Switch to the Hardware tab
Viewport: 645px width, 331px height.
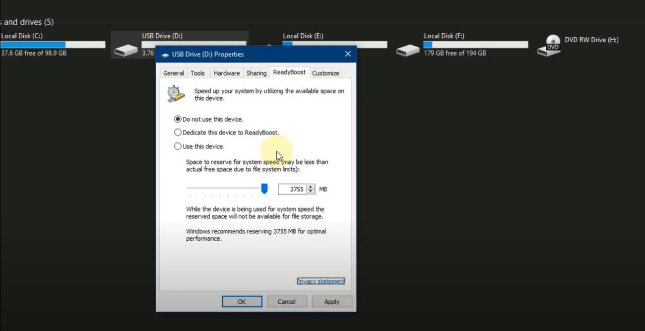pyautogui.click(x=227, y=73)
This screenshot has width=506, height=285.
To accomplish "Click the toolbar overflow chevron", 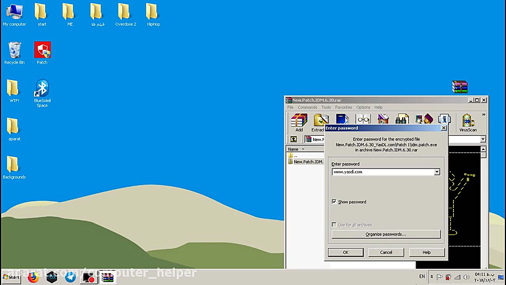I will [483, 114].
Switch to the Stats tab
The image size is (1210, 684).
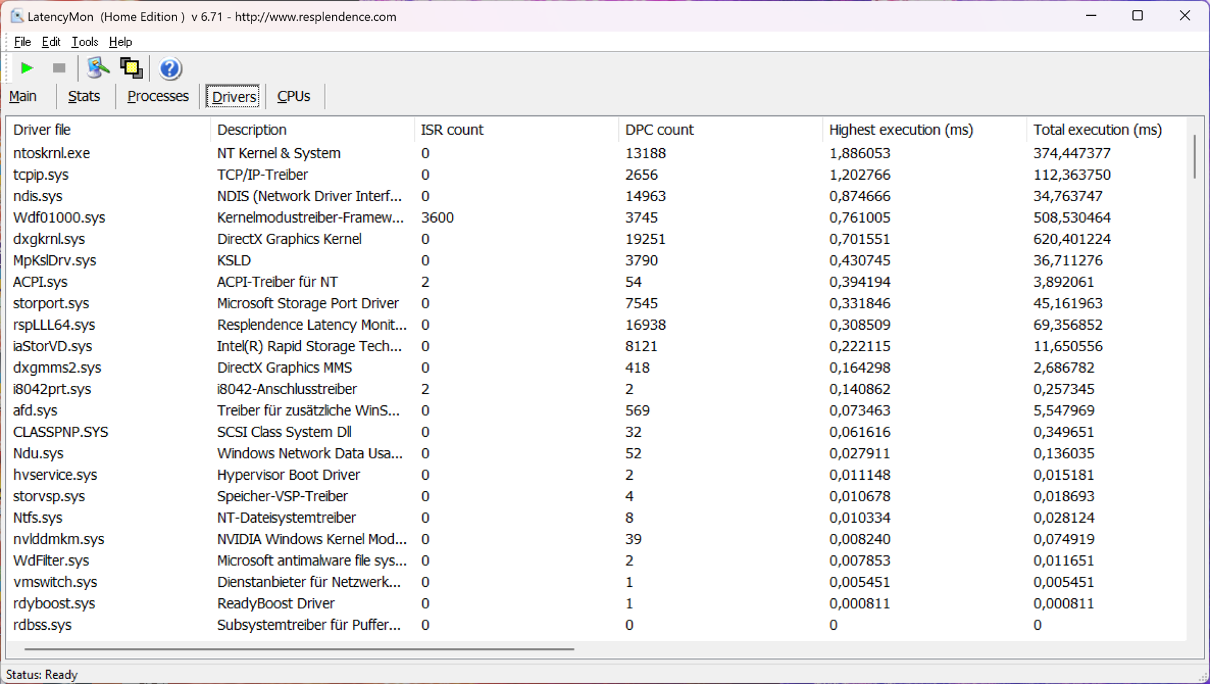pyautogui.click(x=84, y=96)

===============

=== REQUIRED TASK ===
Reproduce as a numbered list the stretch of the rows from the line containing "Switch to the Stats tab" through the end of the rows, omitting blank lines and leaving out the pictures.

=== RESULT OF THE TASK ===
1. Switch to the Stats tab
2. The image size is (1210, 684).
3. pyautogui.click(x=84, y=96)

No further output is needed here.